■ Consignes:
a) Répondez aux questions suivantes à partir de l'extrait sur le contrôle en psychanalyse.
(i) Qu'a-t-on rappelé lors de cette journée au sujet de certains psychanalystes ?
(ii) En quelle année et dans quel texte Lacan indique-t-il les tâches auxquelles doit se soumettre le psychanalyste ?
(iii) Dans quel champ Lacan situe-t-il la pratique du contrôle et de la critique de la praxis ?
b) Reproduisez le passage de l'extrait sur le contrôle en psychanalyse, de « En 1964, dans » à « d’un devoir éthique. ».

+++ Extrait du document

En effet, il a été rappelé lors de cette journée qu’il y a des psychanalystes qui ne sont pas en contrôle et qui exercent la psychanalyse. Comment faire avancer la recherche clinique dans ces conditions ? Comment rendre compte des effets de la psychanalyse et continuer à rendre le discours psychanalytique vivant sans cette pratique critique de sa praxis ? Comment défendre la psychanalyse si le psychanalyste ne soumet pas son ouvrage au principe qu’il défend ?

En 1964, dans l’Acte de fondation[6], Lacan indique que critique de la praxis et contrôle sont des tâches auxquelles doivent se soumettre le psychanalyste. Il situe bien cette pratique du contrôle et de la critique de la praxis dans le champ du devoir. Il ne s’agit pas d’inscrire cela du côté d’un devoir à remplir, mais d’un devoir éthique.

++++++
+++ Données fournies

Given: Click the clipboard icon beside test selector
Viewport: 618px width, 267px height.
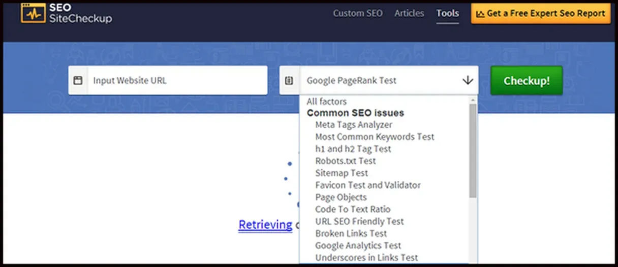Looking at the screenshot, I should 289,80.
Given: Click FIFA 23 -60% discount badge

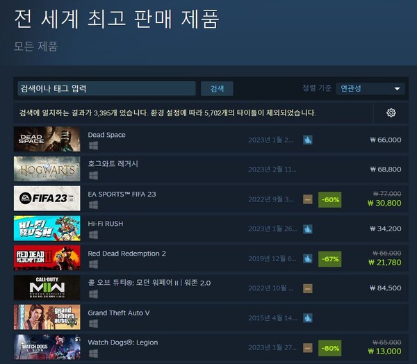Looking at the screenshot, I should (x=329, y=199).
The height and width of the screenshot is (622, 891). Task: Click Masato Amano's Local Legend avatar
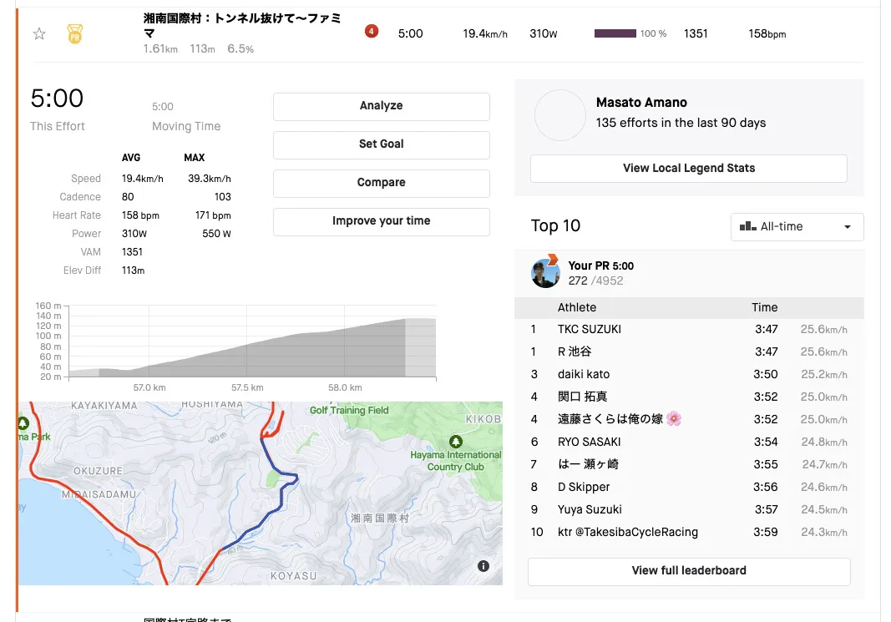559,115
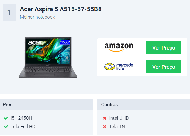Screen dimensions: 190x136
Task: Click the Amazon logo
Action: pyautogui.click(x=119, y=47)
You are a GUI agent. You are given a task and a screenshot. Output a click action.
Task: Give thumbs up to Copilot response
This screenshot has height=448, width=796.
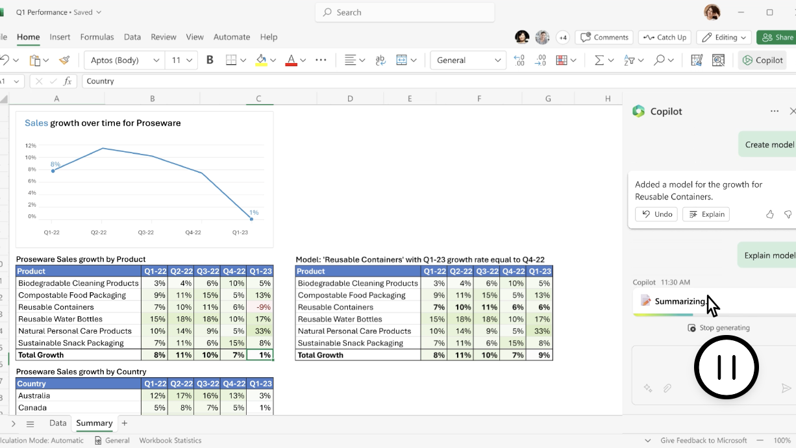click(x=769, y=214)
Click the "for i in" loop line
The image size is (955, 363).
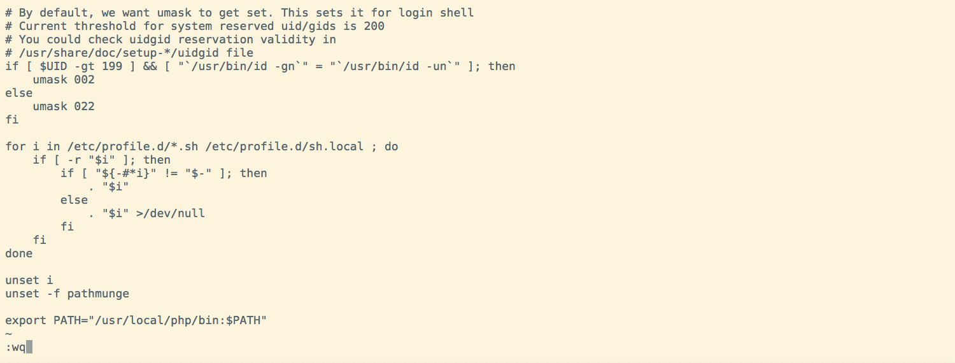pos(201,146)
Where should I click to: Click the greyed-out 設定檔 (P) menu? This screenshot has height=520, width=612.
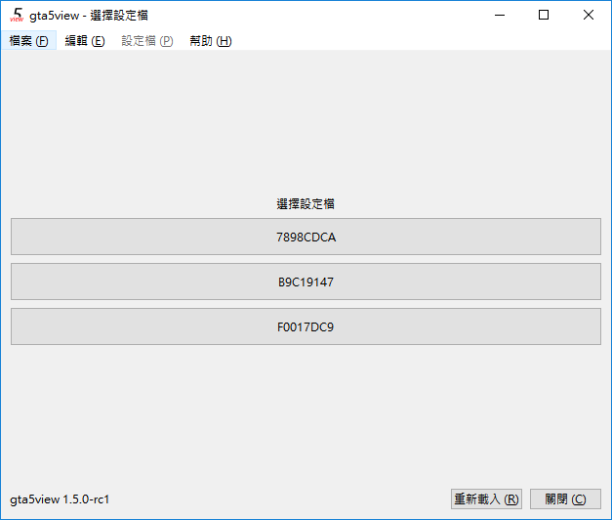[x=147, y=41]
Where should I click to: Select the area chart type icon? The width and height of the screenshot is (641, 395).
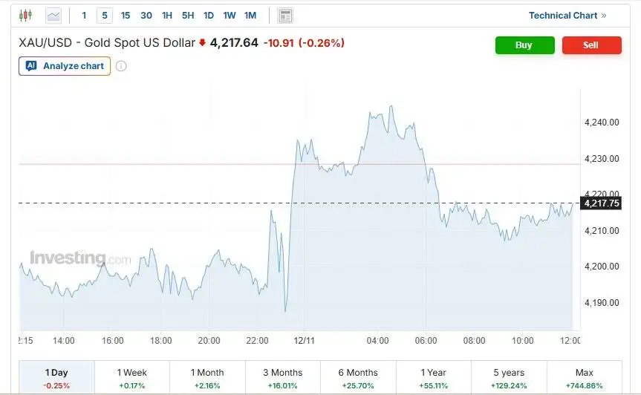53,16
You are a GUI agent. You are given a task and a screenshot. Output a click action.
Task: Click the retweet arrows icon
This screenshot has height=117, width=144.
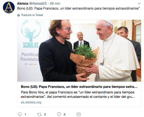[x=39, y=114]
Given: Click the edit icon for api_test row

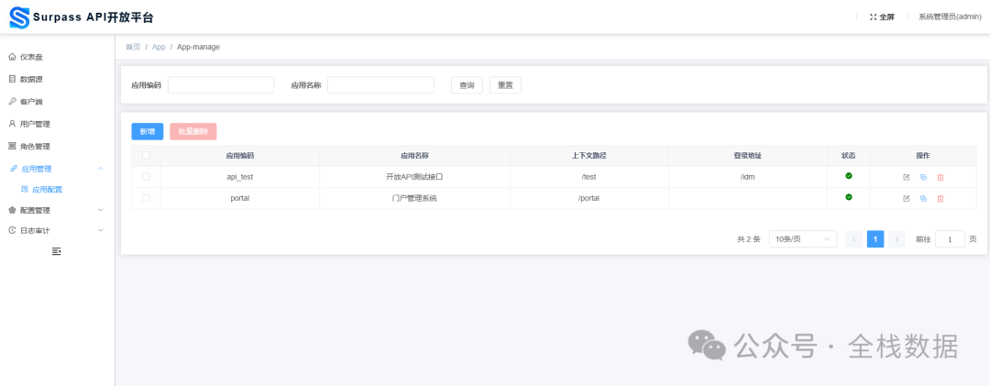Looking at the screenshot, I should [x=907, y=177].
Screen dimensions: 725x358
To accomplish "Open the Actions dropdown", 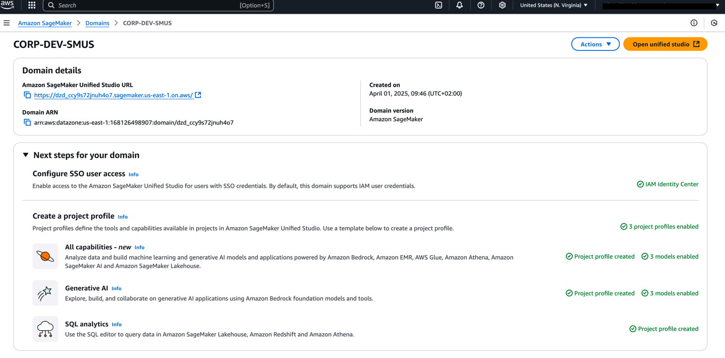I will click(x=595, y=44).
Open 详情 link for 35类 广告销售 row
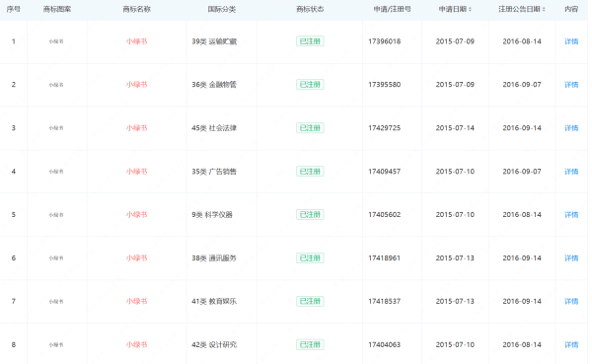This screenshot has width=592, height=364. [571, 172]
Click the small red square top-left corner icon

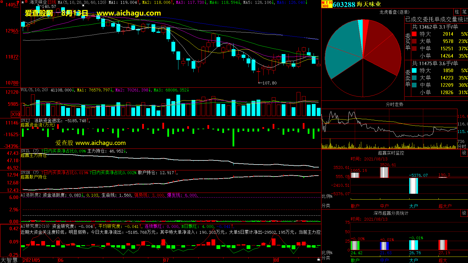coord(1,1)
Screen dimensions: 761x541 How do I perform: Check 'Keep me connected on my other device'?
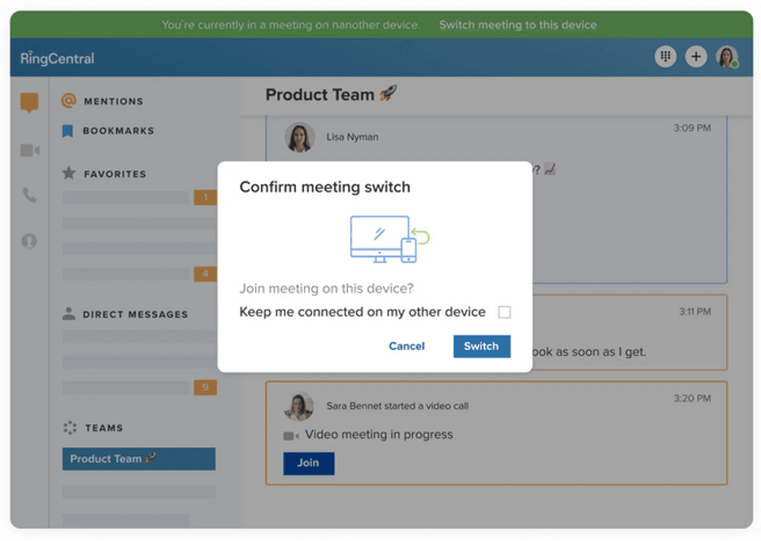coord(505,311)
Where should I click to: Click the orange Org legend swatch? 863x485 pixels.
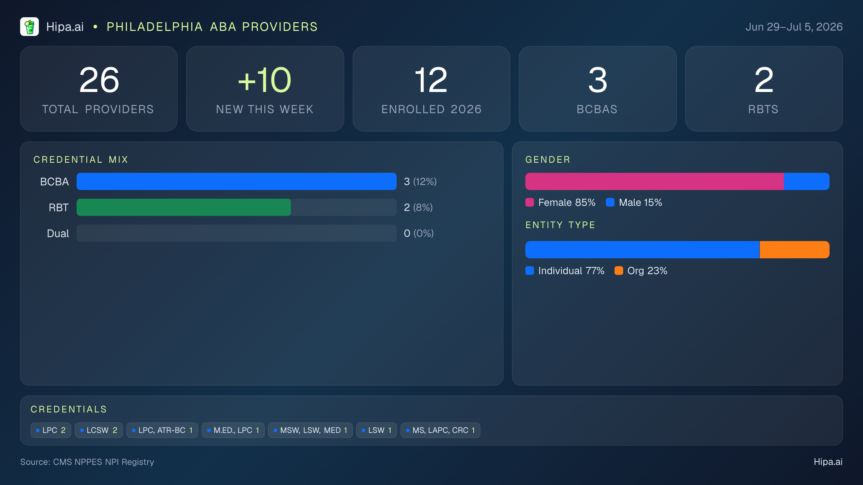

++++++

■ Réponses numérotées:
a)
(i) Qu'il y a des psychanalystes qui ne sont pas en contrôle et qui exercent la psychanalyse.
(ii) En 1964, dans l'Acte de fondation.
(iii) Dans le champ du devoir, compris comme un devoir éthique et non comme un devoir à remplir.

b)
En 1964, dans l’Acte de fondation[6], Lacan indique que critique de la praxis et contrôle sont des tâches auxquelles doivent se soumettre le psychanalyste. Il situe bien cette pratique du contrôle et de la critique de la praxis dans le champ du devoir. Il ne s’agit pas d’inscrire cela du côté d’un devoir à remplir, mais d’un devoir éthique.